Rows from a pointing dataset:
++++++++++

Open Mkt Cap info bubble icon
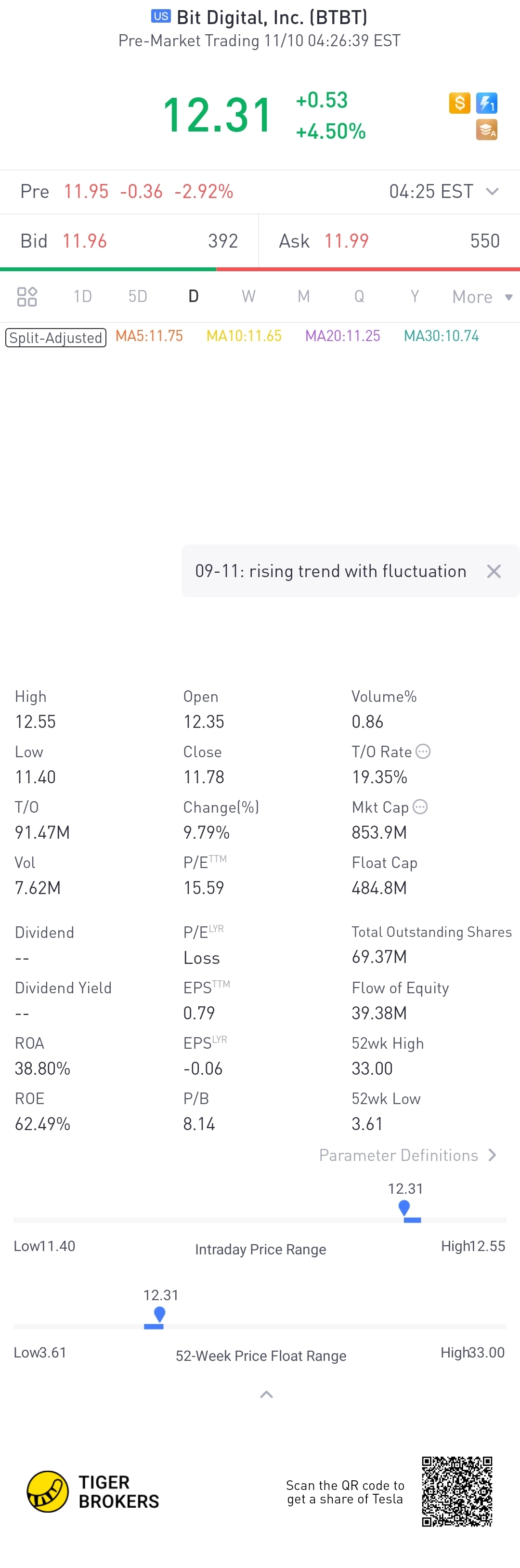Image resolution: width=520 pixels, height=1568 pixels. tap(420, 806)
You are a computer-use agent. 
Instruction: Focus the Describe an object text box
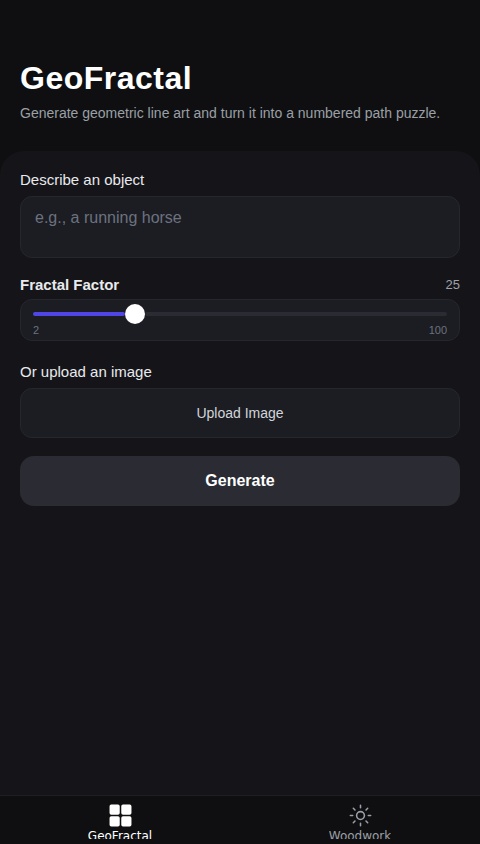(240, 227)
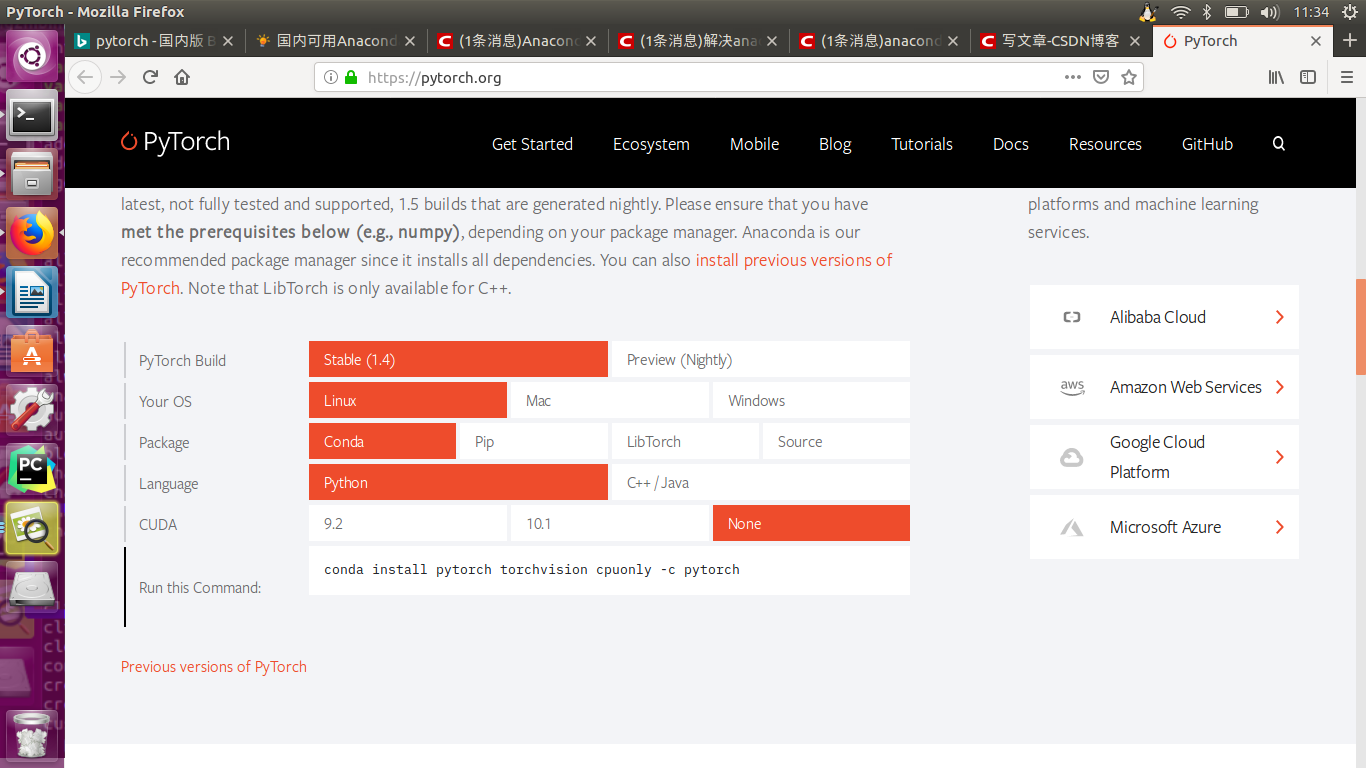Select CUDA version 10.1
This screenshot has width=1366, height=768.
coord(610,523)
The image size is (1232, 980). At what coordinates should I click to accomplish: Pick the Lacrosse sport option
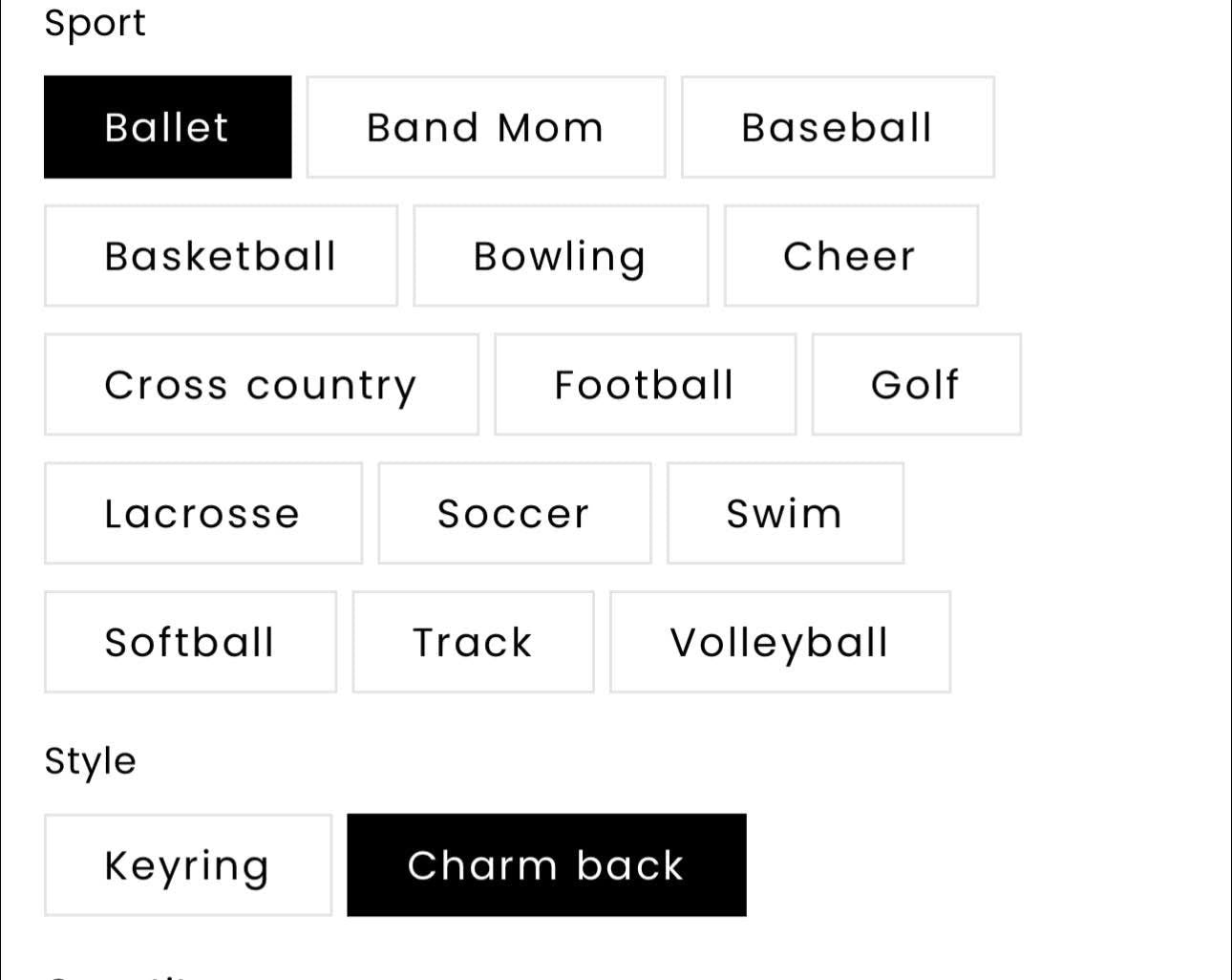point(202,514)
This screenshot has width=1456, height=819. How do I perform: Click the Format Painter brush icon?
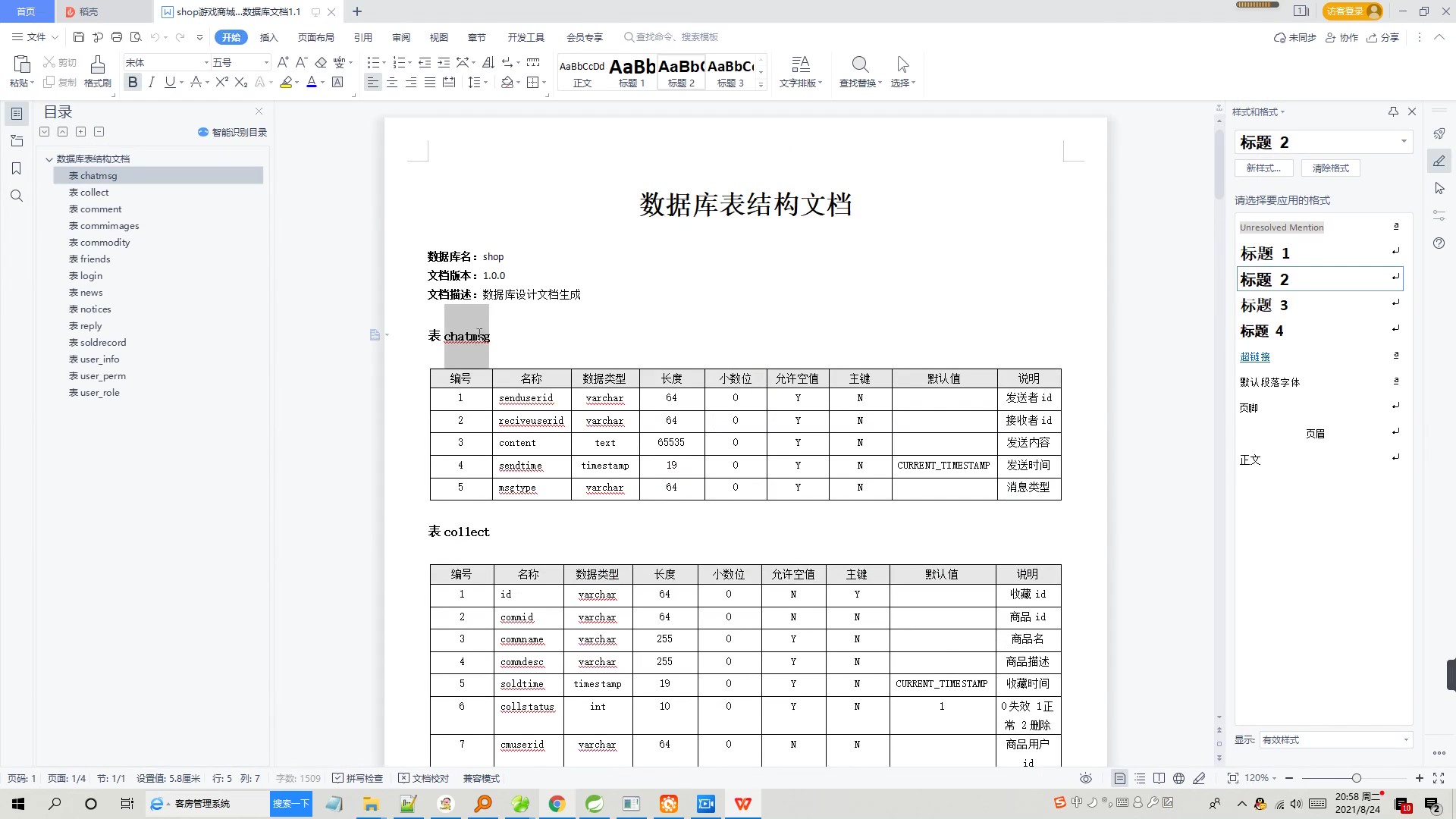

++++++++++

**Direction:**
Please repeat every row above word for word, leaving out the pictures.

**Exercise solution:**
Open Mkt Cap info bubble icon
Image resolution: width=520 pixels, height=1568 pixels. tap(420, 806)
You are a computer-use agent. 
Instruction: Focus the Describe an object text box
(240, 227)
Select CUDA version 10.1
This screenshot has width=1366, height=768.
coord(610,523)
The image size is (1232, 980). At what coordinates should I click to accomplish: Pick the Lacrosse sport option
point(202,514)
This screenshot has width=1456, height=819. How do I perform: Click the Format Painter brush icon?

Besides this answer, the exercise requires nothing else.